------ Stored data

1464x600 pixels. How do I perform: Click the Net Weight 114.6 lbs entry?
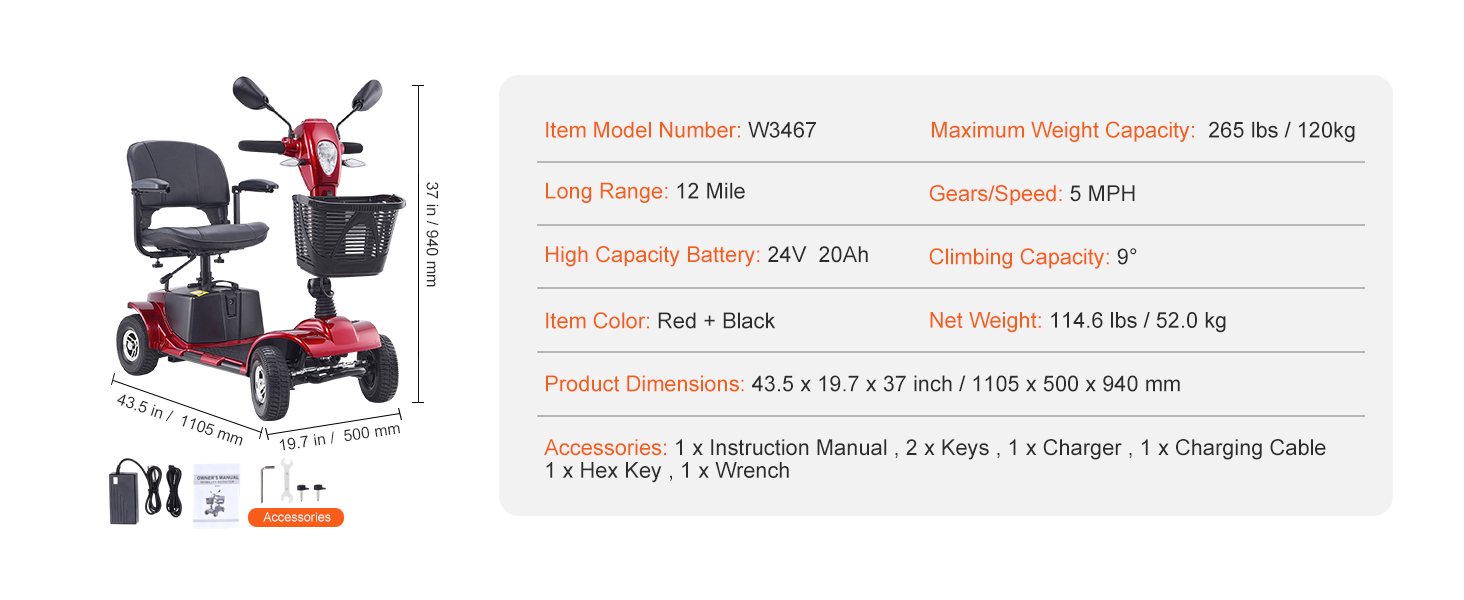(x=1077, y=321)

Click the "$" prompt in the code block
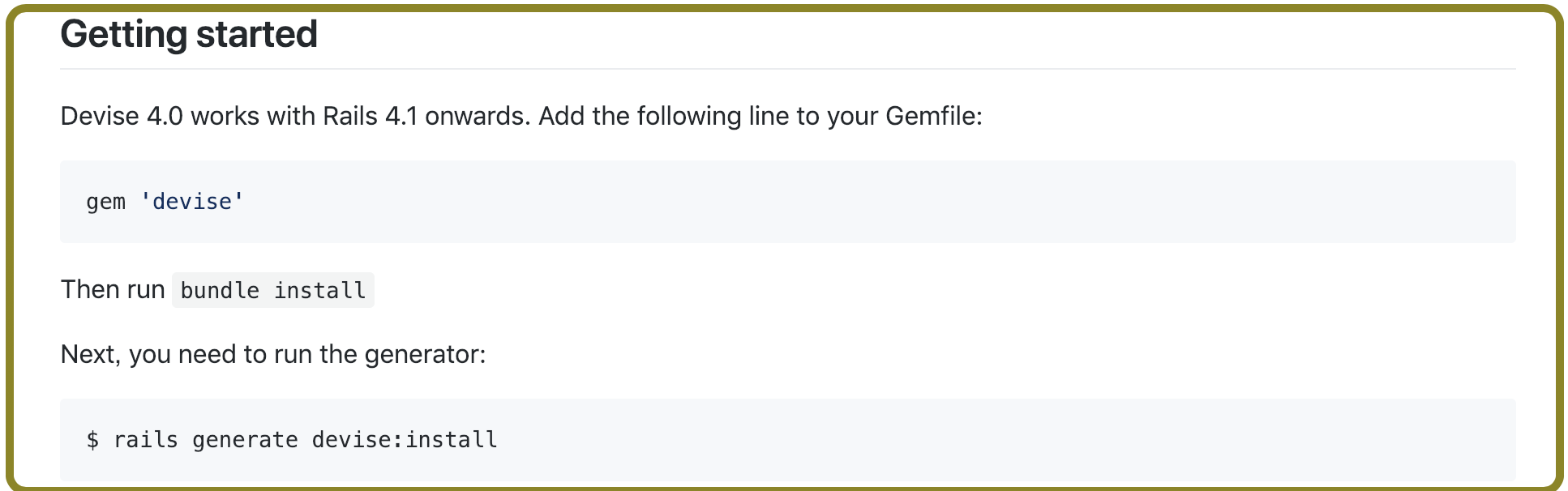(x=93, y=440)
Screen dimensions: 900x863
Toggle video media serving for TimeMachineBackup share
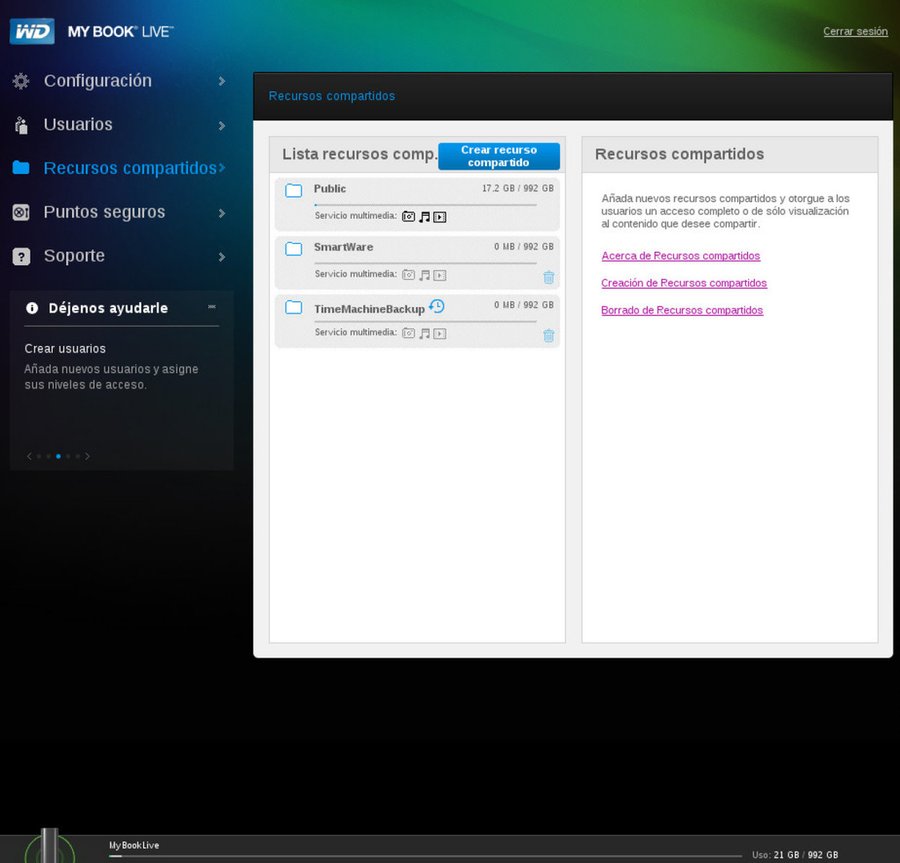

------------
------ Stored data

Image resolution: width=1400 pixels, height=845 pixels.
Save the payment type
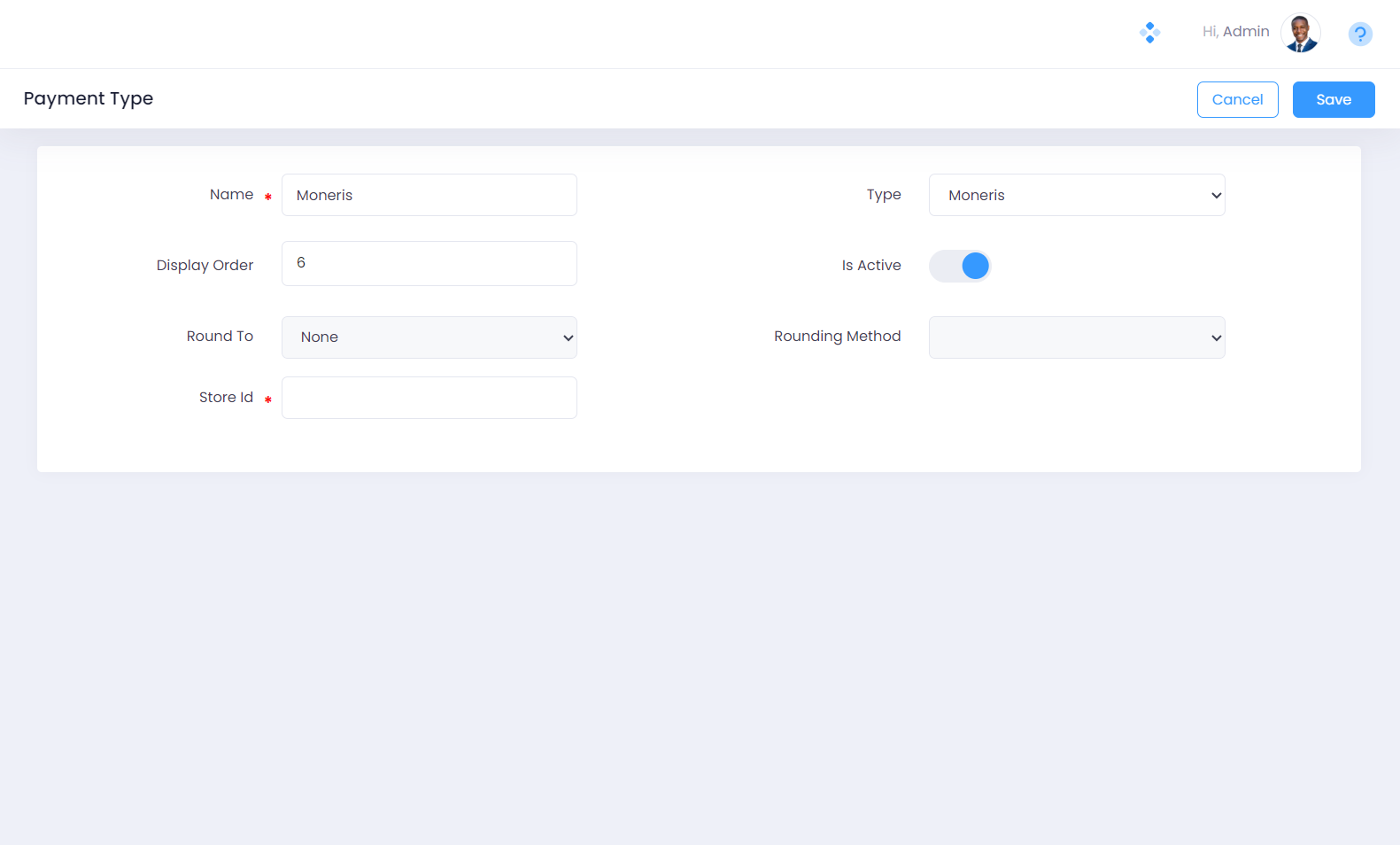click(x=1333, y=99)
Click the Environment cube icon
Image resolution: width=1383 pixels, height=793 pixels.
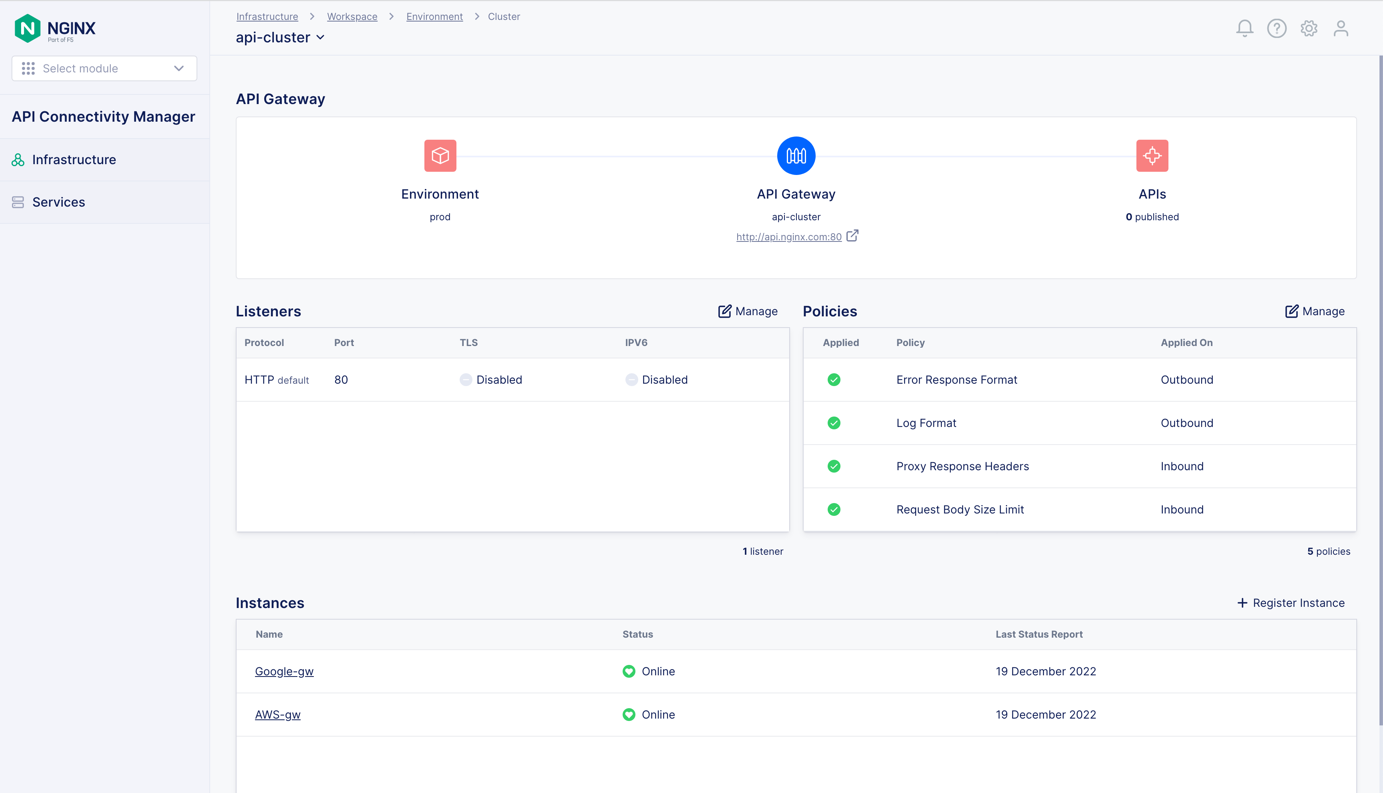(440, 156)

------------

» **Work required**: Reproduce the lines above starting at the one with "the code block" and ending at the one with "Toggle video media", both included, exactly and with no pictures.

» **Solution to this problem**:
Click the "$" prompt in the code block
(x=93, y=440)
Screen dimensions: 900x863
Toggle video media serving for TimeMachineBackup share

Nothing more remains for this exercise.